Should I use value receivers or pointer receivers?

Value receivers have some benefits include immutability, concurrent safety and clean logic (not always, often true). But to what extend can I use value receivers without an issue or performance penalty?

In the Go FAQ, there are 3 rules:

  1. most important, does the method need to modify the receiver? If it does, the receiver must be a pointer
  2. if the receiver is large, a big struct for instance, it will be much cheaper to use a pointer receiver
  3. if some of the methods of the type must have pointer receivers, the rest should too, so the method set is consistent regardless of how the type is used

Let’s look at rule 1. In many cases, an object needs to be modified by a method after its initialization, but it doesn’t mean the modification has to be done in place, an alternative and often a better way is to get a modified copy of the object, which is usually called a Fluent Interface. Basically it means a method with a value receiver and a return value of the same type. It’s just pure (no side effect) functional programming style under another name.

Then rule 2 tells us to choose based on the struct size, but how big is a big struct? We know that time.Time is 3-words large with value receivers, but how about 4-words, 5-words or bigger structs? To answer this question, I did some benchmarks.

The benchmarks are based on the idea that a type with value receivers would need to implement fluent interface, so it should compare the performance between two fluent methods with value and pointer receivers:

func (s S) ByValue() S {
    // ...
	return s
}

func (s *S) ByPointer() *S {
    // ...
	return s
}

It turned out inlining is critical to the overhead of value copying.

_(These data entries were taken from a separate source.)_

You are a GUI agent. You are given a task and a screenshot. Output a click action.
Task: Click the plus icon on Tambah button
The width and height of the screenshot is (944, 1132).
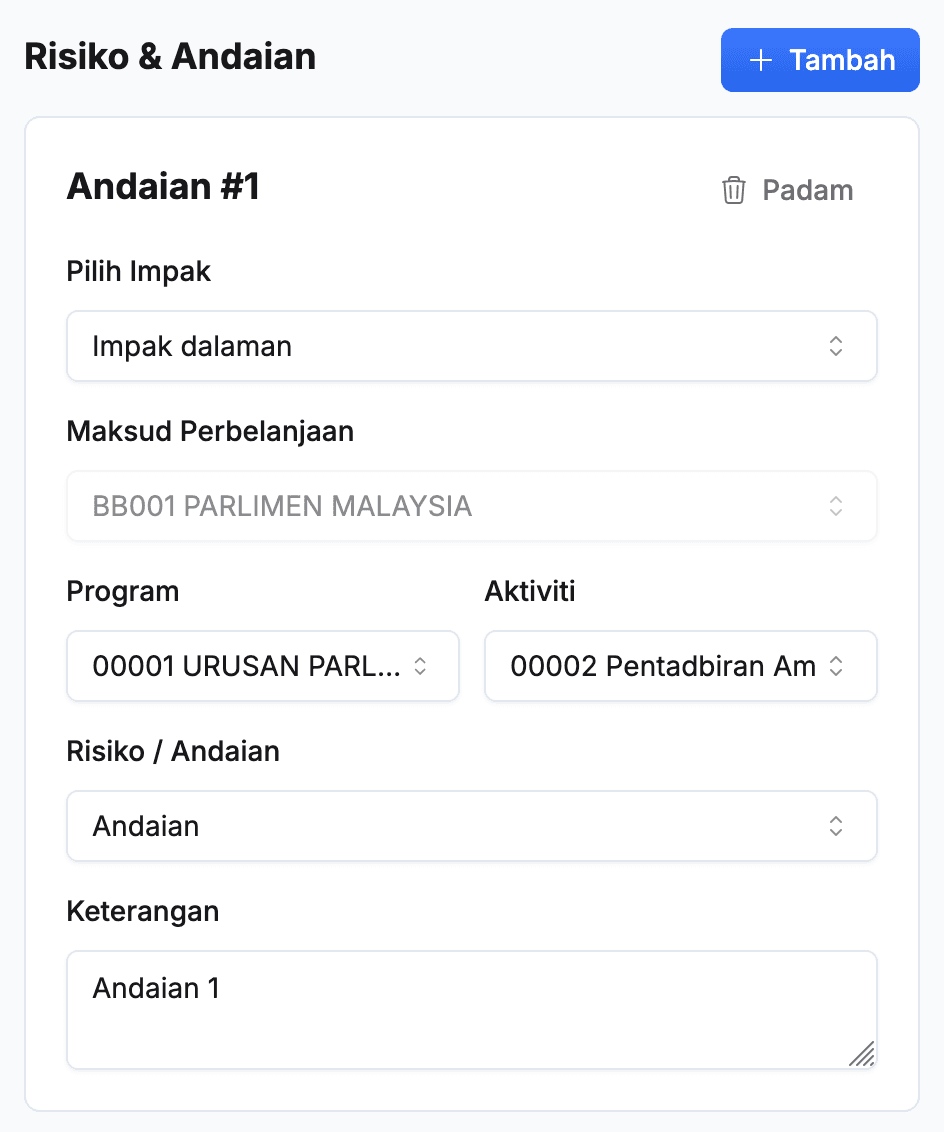[x=761, y=60]
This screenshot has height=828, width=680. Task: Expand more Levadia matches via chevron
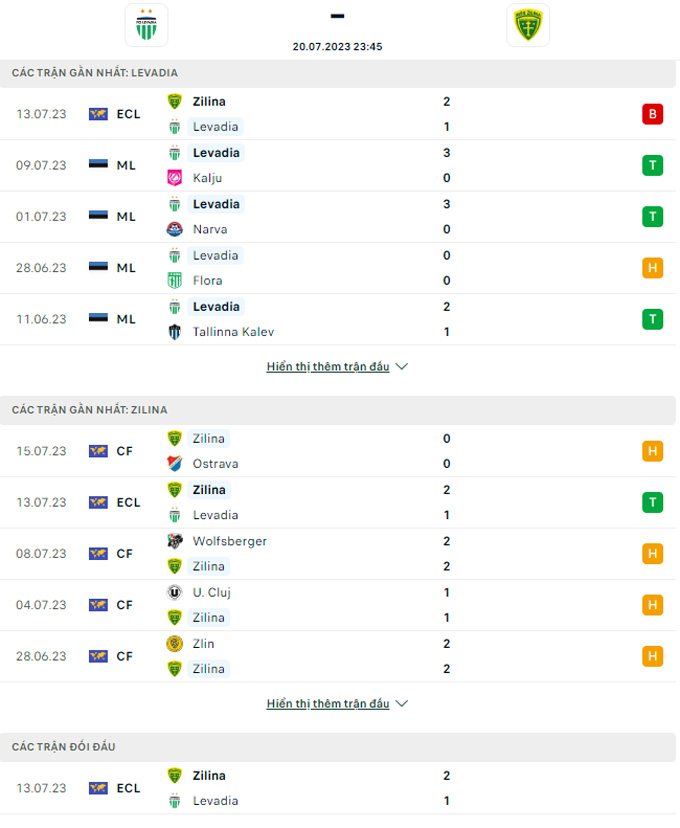[402, 367]
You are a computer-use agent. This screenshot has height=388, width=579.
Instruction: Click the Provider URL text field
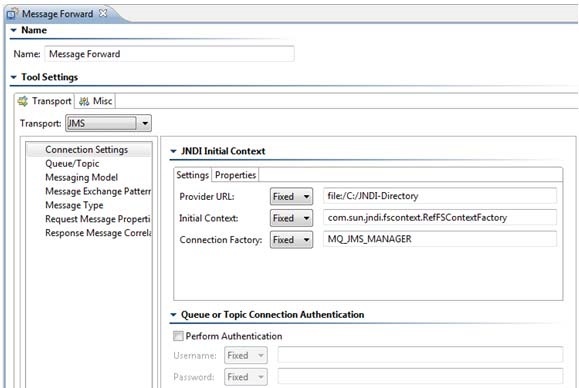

When inlining is disabled (gcflags=-l), for a struct of 1 word, value receiver has the same performance as the pointer receiver, but for structs larger than 2 words, value receivers begin to show more and more overhead.

Without Inline

However, when inlining is enabled (the default option), value receivers have almost the same performance as pointer receivers for struct size from 1 up to 9 words! Overhead of value copying starts to rise for structs of 10 words or more.

With Inline

These results were tested on a Macbook Pro with go1.14.3.

Conclusion

From the benchmark results, value receivers should be preferred if the methods are inlined and the struct size is equal to or smaller than 9 words (1 word == 64 bit), but this might not be the end of the story, the more complex a method is, the less likely it is inlined, but also the less proportion the copying overhead to the whole method logic. The overhead of copying from a value receiver might not be significant to the overall running time, so at the end of the day, the choice depends on the frequency of the method calls, the business logic and the performance requirements. When in doubt, benchmark it!